Which brings me to this salad. If you’ve heard of a panzanella salad, you might recall its many wonderful qualities: Italian-derived (yes, this is a quality), days-old crusty bread, fresh tomato slices, a nicely flavored olive oil, vinegar, and last but certainly not least, my favorite of all favorites, basil. Now tell me – can it get better than that?

top view panzanella salad

Survey says!!!: Yes. It can get much better, because you can add whatever the hell you want into this thing and it’s still a panzanella salad. Want some protein in your salad? Throw in some grilled chicken or maybe even some tuna. My thought is you keep the basics and add what’s leftover in your crisper so as not to waste those stragglers. It makes for a brilliant festive bowl of colors, textures, and flavors. And even better, it tastes different every time you make it.

panzanella plated

So, have some bread on your counter, in your fridge, or freezer? tomatoes? how ’bout some basil? You’re set. Load it up, and adjust the dressing as you go. Don’t be scurred 🙂

Leftover Panzanella Salad
Adapted loosely from Cooking Light, July 2009; serves 4

This salad is the epitome of adaptation. Use whatever you have in your fridge as a substitute or addition to what’s below. In most cases, you can’t screw this one up! I do however, recommend use of 1/2 cup of basil, rather than my meager 1/4 cup. But no big deal if you don’t have enough.

DATASET ENTRIES
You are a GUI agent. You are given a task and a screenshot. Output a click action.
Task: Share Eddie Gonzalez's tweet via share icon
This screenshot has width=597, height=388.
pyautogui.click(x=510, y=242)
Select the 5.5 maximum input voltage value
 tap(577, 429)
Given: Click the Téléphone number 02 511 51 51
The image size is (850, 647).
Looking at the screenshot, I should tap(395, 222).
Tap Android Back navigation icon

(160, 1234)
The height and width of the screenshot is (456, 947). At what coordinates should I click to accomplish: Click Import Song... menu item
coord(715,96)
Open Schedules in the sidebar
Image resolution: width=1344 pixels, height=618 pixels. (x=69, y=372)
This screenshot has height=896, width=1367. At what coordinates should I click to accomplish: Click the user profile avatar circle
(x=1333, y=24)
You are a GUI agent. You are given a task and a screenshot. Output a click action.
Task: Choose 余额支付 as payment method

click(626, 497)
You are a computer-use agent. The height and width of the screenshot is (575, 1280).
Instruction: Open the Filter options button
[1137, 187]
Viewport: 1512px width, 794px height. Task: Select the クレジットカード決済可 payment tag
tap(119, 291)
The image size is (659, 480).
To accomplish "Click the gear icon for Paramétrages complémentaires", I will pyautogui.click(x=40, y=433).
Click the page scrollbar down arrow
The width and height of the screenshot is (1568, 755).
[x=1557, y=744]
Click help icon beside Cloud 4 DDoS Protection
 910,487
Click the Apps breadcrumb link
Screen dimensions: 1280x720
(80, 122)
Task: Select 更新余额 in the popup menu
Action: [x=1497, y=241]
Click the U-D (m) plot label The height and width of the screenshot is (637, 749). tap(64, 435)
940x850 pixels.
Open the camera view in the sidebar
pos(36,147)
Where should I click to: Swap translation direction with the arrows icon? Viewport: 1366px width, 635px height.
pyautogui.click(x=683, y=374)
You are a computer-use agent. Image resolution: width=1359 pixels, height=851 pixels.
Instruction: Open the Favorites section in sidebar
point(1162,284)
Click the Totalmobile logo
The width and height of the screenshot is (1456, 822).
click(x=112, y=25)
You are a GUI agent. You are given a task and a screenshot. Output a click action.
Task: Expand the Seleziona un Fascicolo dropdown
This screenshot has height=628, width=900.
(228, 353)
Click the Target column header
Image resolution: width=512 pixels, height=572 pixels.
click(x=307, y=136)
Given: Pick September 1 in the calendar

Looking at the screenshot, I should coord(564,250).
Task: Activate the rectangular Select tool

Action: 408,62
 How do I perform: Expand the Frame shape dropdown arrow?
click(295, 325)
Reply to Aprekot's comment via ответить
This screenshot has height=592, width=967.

PROBLEM TO WORK ON
Copy out the panzanella salad text above in full, word for word, with no changes.

SOLVED EXERCISE
Which brings me to this salad. If you’ve heard of a panzanella salad, you might recall its many wonderful qualities: Italian-derived (yes, this is a quality), days-old crusty bread, fresh tomato slices, a nicely flavored olive oil, vinegar, and last but certainly not least, my favorite of all favorites, basil. Now tell me – can it get better than that?

top view panzanella salad

Survey says!!!: Yes. It can get much better, because you can add whatever the hell you want into this thing and it’s still a panzanella salad. Want some protein in your salad? Throw in some grilled chicken or maybe even some tuna. My thought is you keep the basics and add what’s leftover in your crisper so as not to waste those stragglers. It makes for a brilliant festive bowl of colors, textures, and flavors. And even better, it tastes different every time you make it.

panzanella plated

So, have some bread on your counter, in your fridge, or freezer? tomatoes? how ’bout some basil? You’re set. Load it up, and adjust the dressing as you go. Don’t be scurred 🙂

Leftover Panzanella Salad
Adapted loosely from Cooking Light, July 2009; serves 4

This salad is the epitome of adaptation. Use whatever you have in your fridge as a substitute or addition to what’s below. In most cases, you can’t screw this one up! I do however, recommend use of 1/2 cup of basil, rather than my meager 1/4 cup. But no big deal if you don’t have enough.